Pandas jupyter notebook tutorial

#PANDAS JUPYTER NOTEBOOK TUTORIAL HOW TO#

Once you are on the web interface of Jupyter Notebook, you’ll see the names.zip file there.

The numpy package will also be installed if you don’t have it already. If you don’t have any of the packages already installed, install them with pip, as in: seaborn to make our matplotlib statistical graphics more aesthetic.

numpy to support multi-dimensional arrays.Once the file is downloaded, let’s verify that we have all the packages installed that we’ll be using: Within this directory, we can pull the zip file from the Social Security website with the curl command: We can call it names and then move into the directory: Now let’s create a new directory for our project. Let’s activate our Python 3 programming environment on our local machine, or on our server from the correct directory: Setting Up Dataįor this tutorial, we’re going to be working with United States Social Security data on baby names that is available from the Social Security website as an 8MB zip file. If you do not have it already, you should follow our tutorial to install and set up Jupyter Notebook for Python 3. Working with large datasets can be memory intensive, so in either case, the computer will need at least 2GB of memory to perform some of the calculations in this guide.įor this tutorial, we’ll be using Jupyter Notebook to work with the data.

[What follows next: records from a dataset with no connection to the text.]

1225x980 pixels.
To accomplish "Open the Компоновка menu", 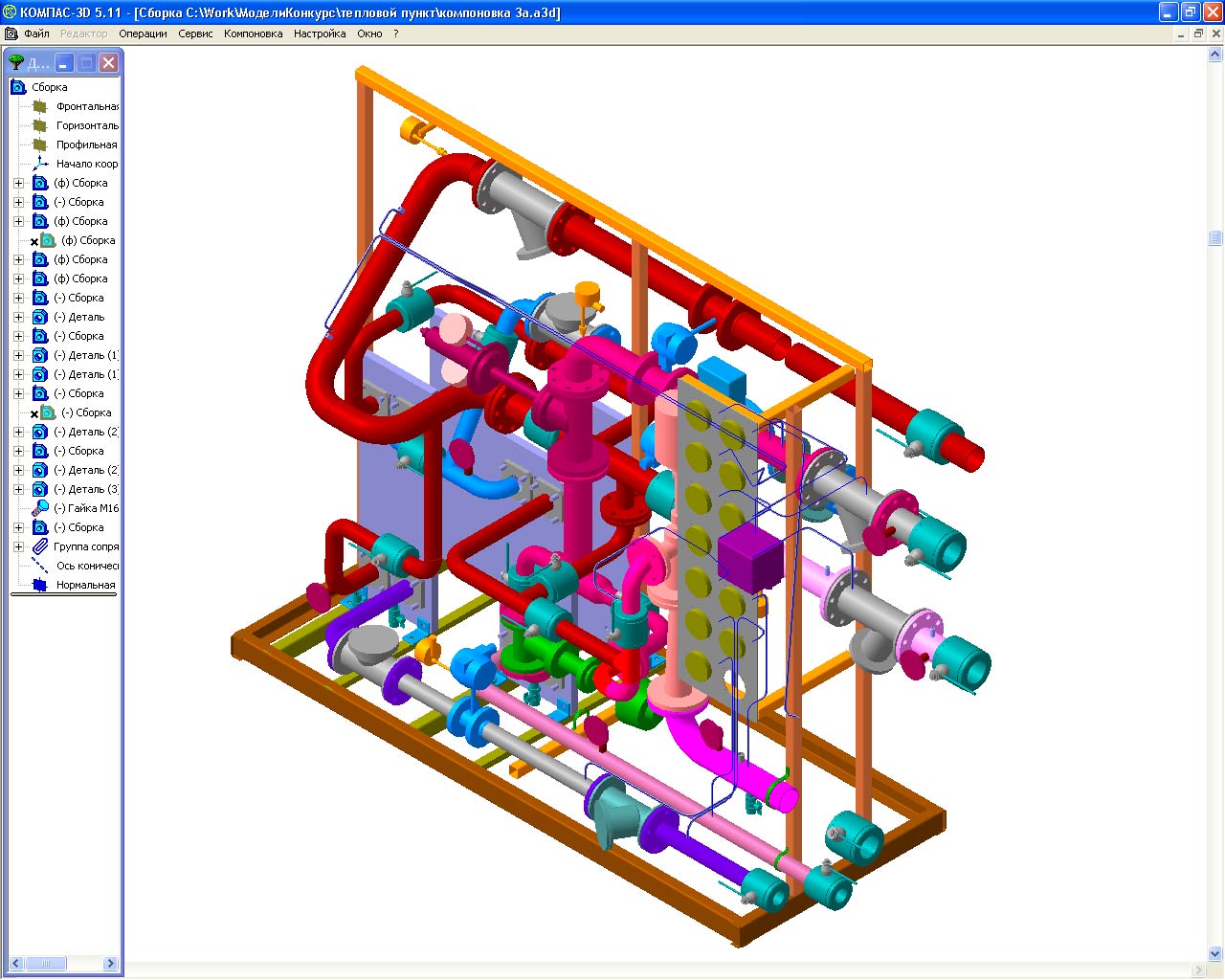I will point(253,33).
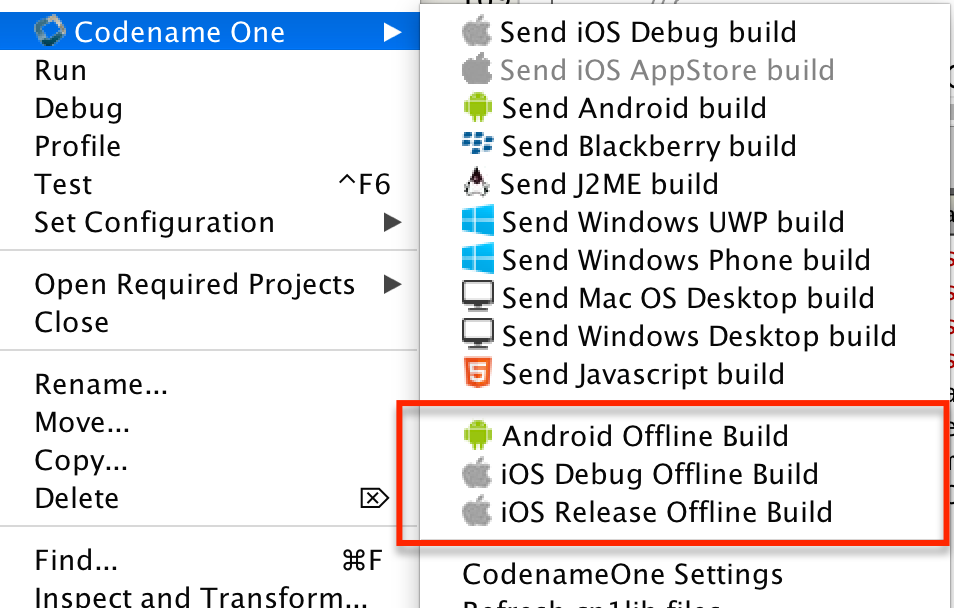The width and height of the screenshot is (954, 608).
Task: Click the Windows Phone build icon
Action: (477, 260)

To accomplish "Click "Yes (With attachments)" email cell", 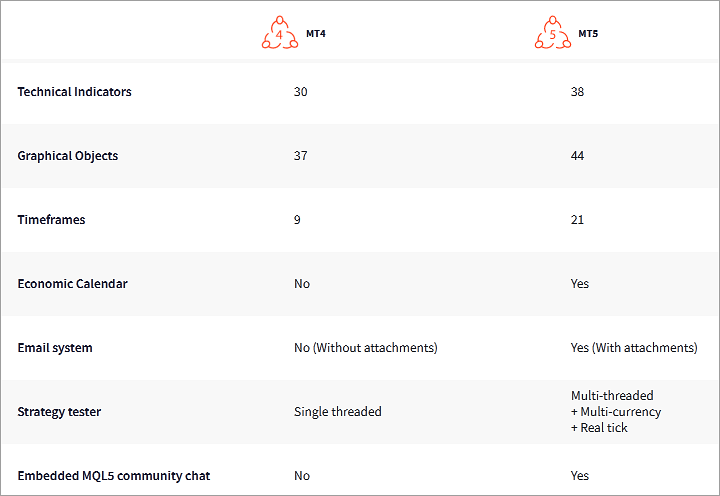I will (x=634, y=348).
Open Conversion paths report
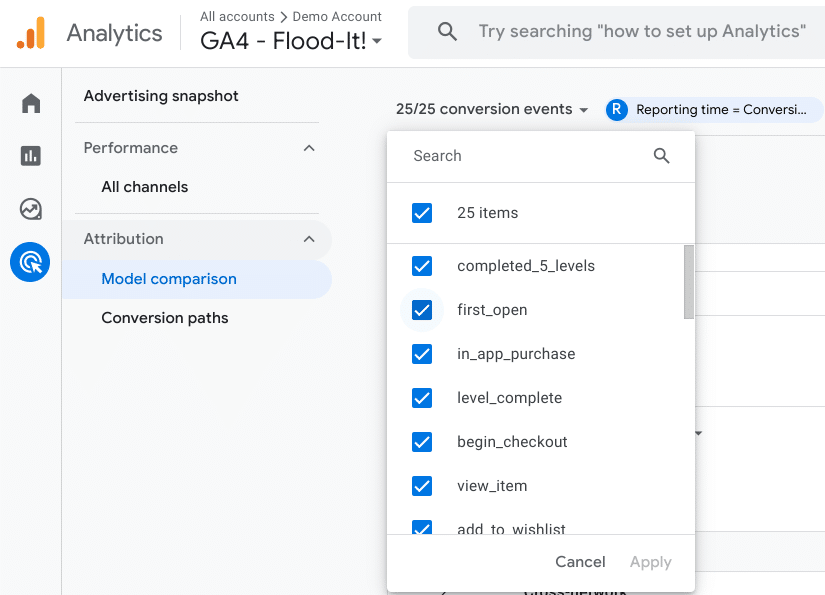The width and height of the screenshot is (825, 595). coord(165,318)
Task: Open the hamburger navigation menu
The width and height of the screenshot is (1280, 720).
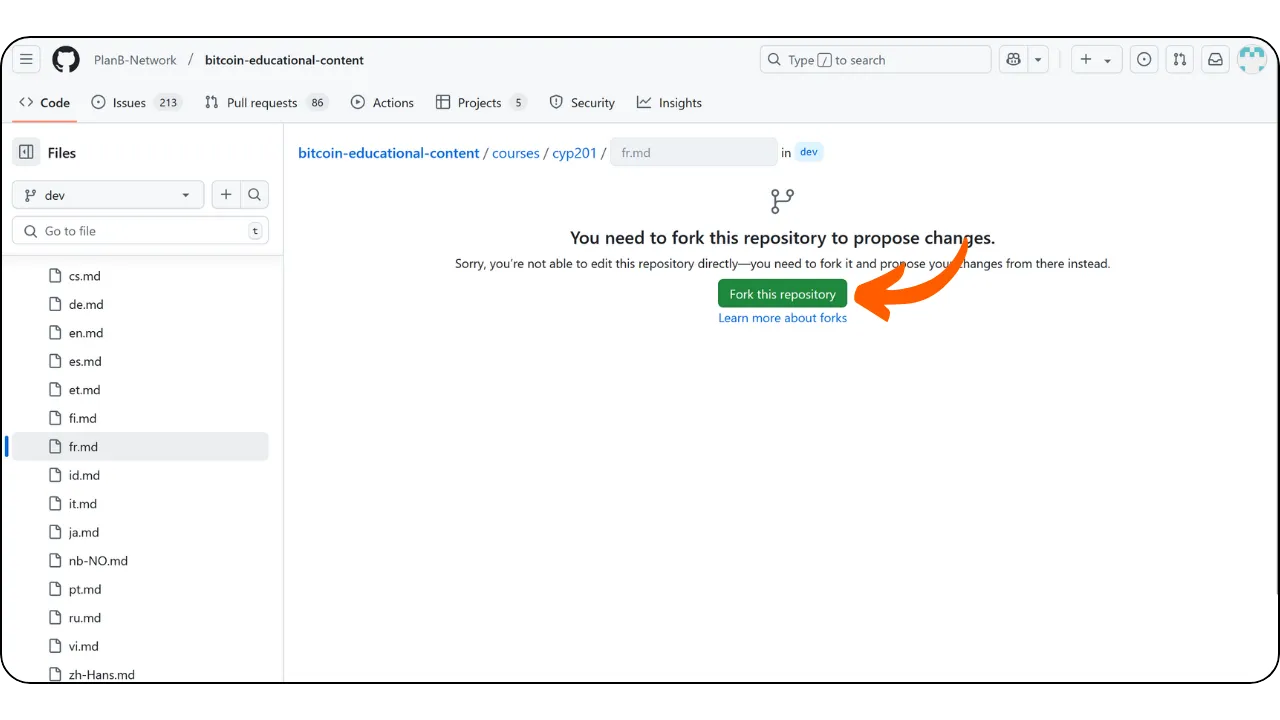Action: 27,60
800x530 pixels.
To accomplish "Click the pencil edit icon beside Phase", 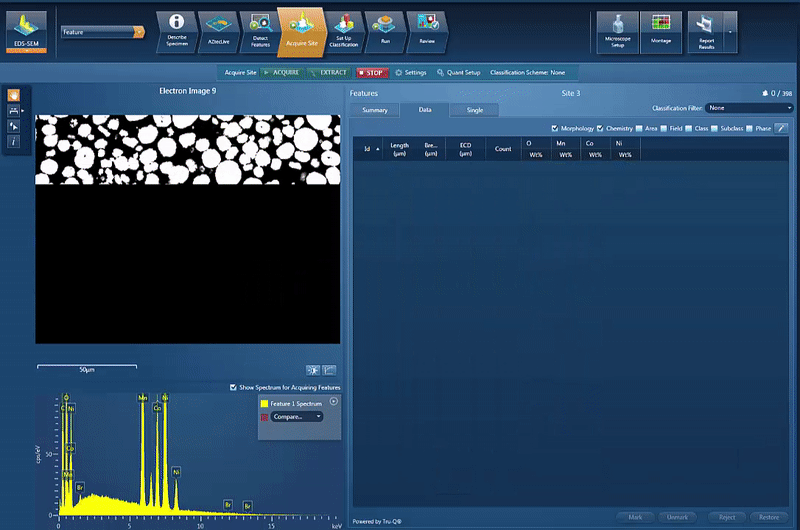I will (781, 129).
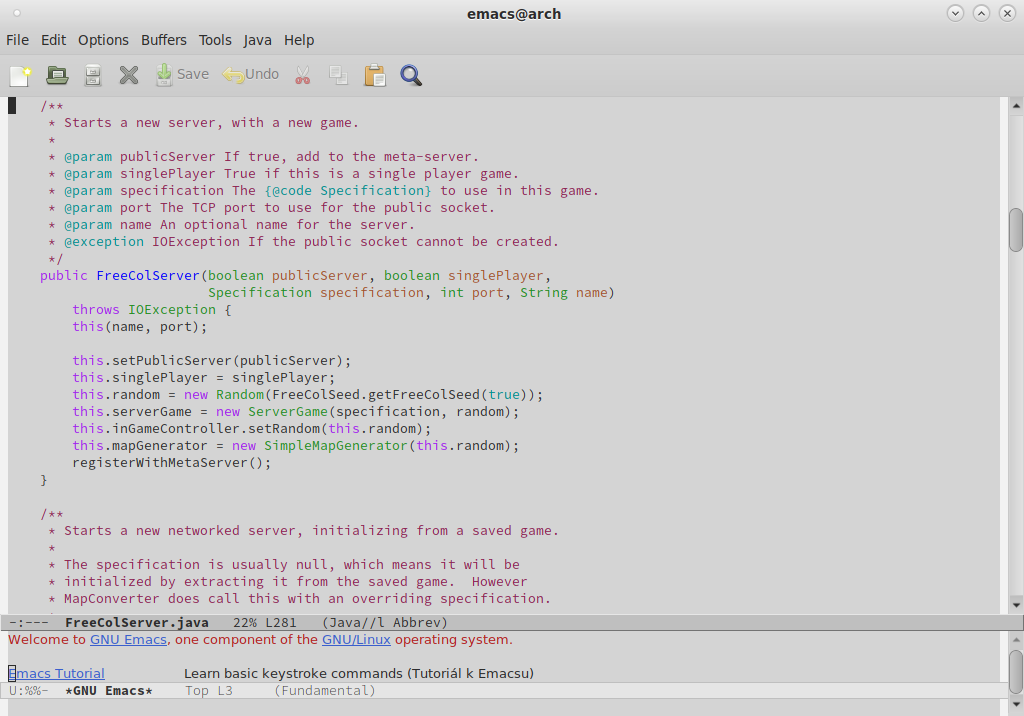Save the current buffer
1024x716 pixels.
pos(181,75)
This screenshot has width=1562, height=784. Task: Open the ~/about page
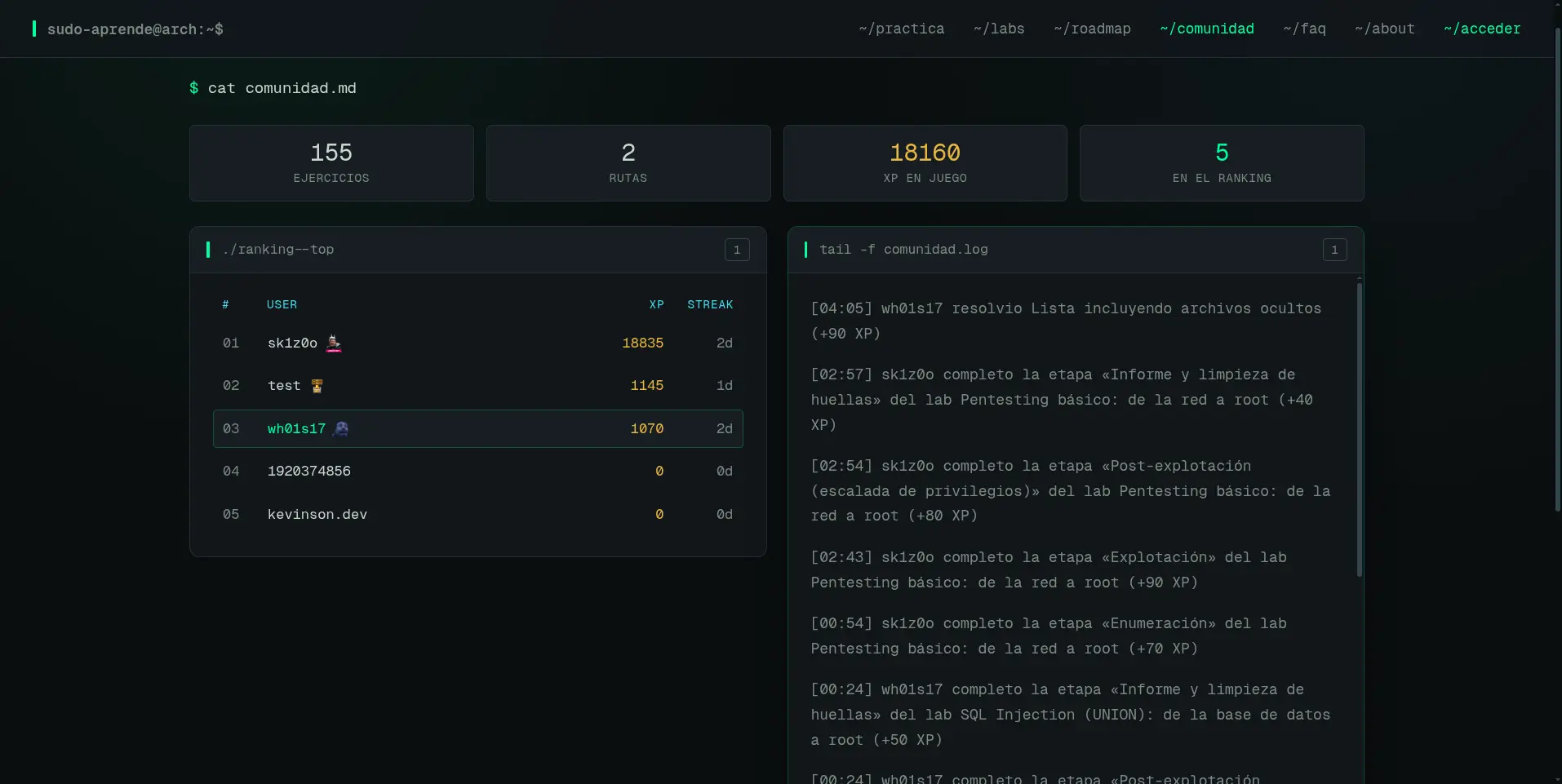click(x=1384, y=29)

#PANDAS JUPYTER NOTEBOOK TUTORIAL HOW TO#

This guide will cover how to work with data in pandas on either a local desktop or a remote server. To get some familiarity on the pandas package, you can read our tutorial An Introduction to the pandas Package and its Data Structures in Python 3. In this tutorial, we’ll go over setting up a large data set to work with, the groupby() and pivot_table() functions of pandas, and finally how to visualize data. The pandas package offers spreadsheet functionality, but because you’re working with Python, it is much faster and more efficient than a traditional graphical spreadsheet program. The Python pandas package is used for data manipulation and analysis, designed to let you work with labeled or relational data in an intuitive way.